The Syrian president has said that his country’s opposition movement has failed to duplicate the kinds of mass protests that unfolded in other Arab nations.
“They wanted to bring people out into the streets in large numbers just like in Egypt and Tunisia,” President Bashar al-Assad said in the latest instalment of an interview published Thursday in the Turkish newspaper Cumhuriyet. “However they were not successful.”
Al-Assad said people were paid an initial equivalent of $10 to participate in the protests, with the amount going up to $50.

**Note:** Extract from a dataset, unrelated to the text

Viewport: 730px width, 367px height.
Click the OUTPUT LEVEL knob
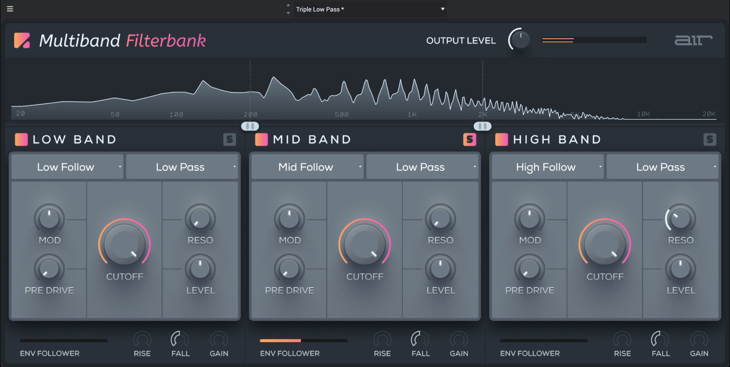(x=520, y=40)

He said the protests started peacefully, but opposition forces “wanted to form liberated areas by arming certain regions, like the Benghazi model” in Libya. The city of Benghazi in eastern Libya was the base for rebels fighting Muammar Gaddafi’s regime.
“Our army did not allow this,” al-Assad said. “Now they are at a new stage: Assassinations, bombing state institutions, massacres targeting civilians and kidnappings have begun.”
Last year’s mass protests in Tunisia, Egypt and Libya led to the ousting of the leaders there. He said the aim of his foes “is to divide Syria or to create internal war.” As a result, “the struggle against terrorism will continue.”
Al-Assad, who blames “terrorists” for the violence, said countries such as the United States and Turkey are helping the opposition.
“The arms that are coming from the other side have to be stopped immediately. Of course also the logistical support. The support that the international powers especially, starting with the United States, to the terrorists has to stop.”
He cites the Turkish government’s “animosity.” Syria and Turkey have been at odds over al-Assad’s crackdown.
“They are setting up camps on the border and taking people from here to there,” al-Assad said. “The government is trying to use the existing crisis for its own interests.”